START Exercise material

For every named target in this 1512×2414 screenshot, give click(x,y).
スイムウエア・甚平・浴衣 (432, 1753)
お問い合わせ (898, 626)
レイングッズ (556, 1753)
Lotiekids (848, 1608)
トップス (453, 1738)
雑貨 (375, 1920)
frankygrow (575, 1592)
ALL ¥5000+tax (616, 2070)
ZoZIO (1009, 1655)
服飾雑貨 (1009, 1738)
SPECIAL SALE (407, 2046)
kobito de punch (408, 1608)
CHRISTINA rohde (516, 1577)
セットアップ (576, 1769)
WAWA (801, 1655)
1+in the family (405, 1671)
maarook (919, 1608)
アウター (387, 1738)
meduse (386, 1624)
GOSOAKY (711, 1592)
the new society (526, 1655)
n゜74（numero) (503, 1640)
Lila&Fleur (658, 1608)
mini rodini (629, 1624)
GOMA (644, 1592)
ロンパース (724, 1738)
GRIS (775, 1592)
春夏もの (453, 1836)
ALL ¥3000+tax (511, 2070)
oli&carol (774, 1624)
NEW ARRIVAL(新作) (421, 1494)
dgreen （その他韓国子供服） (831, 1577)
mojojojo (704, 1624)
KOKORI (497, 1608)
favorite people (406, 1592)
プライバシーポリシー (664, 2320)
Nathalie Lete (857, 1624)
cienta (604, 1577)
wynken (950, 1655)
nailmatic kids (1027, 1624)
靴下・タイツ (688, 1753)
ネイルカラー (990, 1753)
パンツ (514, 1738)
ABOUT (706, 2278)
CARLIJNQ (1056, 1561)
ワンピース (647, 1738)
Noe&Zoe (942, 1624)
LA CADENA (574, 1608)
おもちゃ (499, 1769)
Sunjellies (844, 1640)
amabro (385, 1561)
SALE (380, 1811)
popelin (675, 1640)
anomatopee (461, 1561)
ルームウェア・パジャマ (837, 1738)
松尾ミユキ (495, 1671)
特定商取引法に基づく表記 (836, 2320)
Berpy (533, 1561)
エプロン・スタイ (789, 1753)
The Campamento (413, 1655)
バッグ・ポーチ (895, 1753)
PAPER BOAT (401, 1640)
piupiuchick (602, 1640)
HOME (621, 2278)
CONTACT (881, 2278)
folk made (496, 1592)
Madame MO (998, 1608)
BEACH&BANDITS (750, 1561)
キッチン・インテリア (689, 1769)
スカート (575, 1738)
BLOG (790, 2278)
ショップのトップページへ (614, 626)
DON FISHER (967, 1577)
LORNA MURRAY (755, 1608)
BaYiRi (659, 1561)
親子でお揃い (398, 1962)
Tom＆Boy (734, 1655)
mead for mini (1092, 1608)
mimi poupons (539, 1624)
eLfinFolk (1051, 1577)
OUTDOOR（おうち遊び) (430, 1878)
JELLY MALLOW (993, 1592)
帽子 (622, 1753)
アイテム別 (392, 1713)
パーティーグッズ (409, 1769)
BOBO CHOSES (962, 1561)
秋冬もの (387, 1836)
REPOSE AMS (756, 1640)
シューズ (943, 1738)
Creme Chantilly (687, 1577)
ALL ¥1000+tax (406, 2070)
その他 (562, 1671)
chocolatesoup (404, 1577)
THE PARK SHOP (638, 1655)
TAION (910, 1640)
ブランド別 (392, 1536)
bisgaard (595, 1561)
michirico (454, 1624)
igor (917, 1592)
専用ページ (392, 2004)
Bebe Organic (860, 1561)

END Exercise material

* [The problem]: In the data above, find the line that contains "アウター (387, 1738)" and the line that contains "BLOG (790, 2278)". Repeat exactly those lines and every line between them, and only those.

* [Answer area]:
アウター (387, 1738)
meduse (386, 1624)
GOSOAKY (711, 1592)
the new society (526, 1655)
n゜74（numero) (503, 1640)
Lila&Fleur (658, 1608)
mini rodini (629, 1624)
GOMA (644, 1592)
ロンパース (724, 1738)
GRIS (775, 1592)
春夏もの (453, 1836)
ALL ¥3000+tax (511, 2070)
oli&carol (774, 1624)
NEW ARRIVAL(新作) (421, 1494)
dgreen （その他韓国子供服） (831, 1577)
mojojojo (704, 1624)
KOKORI (497, 1608)
favorite people (406, 1592)
プライバシーポリシー (664, 2320)
Nathalie Lete (857, 1624)
cienta (604, 1577)
wynken (950, 1655)
nailmatic kids (1027, 1624)
靴下・タイツ (688, 1753)
ネイルカラー (990, 1753)
パンツ (514, 1738)
ABOUT (706, 2278)
CARLIJNQ (1056, 1561)
ワンピース (647, 1738)
Noe&Zoe (942, 1624)
LA CADENA (574, 1608)
おもちゃ (499, 1769)
Sunjellies (844, 1640)
amabro (385, 1561)
SALE (380, 1811)
popelin (675, 1640)
anomatopee (461, 1561)
ルームウェア・パジャマ (837, 1738)
松尾ミユキ (495, 1671)
特定商取引法に基づく表記 (836, 2320)
Berpy (533, 1561)
エプロン・スタイ (789, 1753)
The Campamento (413, 1655)
バッグ・ポーチ (895, 1753)
PAPER BOAT (401, 1640)
piupiuchick (602, 1640)
HOME (621, 2278)
CONTACT (881, 2278)
folk made (496, 1592)
Madame MO (998, 1608)
BEACH&BANDITS (750, 1561)
キッチン・インテリア (689, 1769)
スカート (575, 1738)
BLOG (790, 2278)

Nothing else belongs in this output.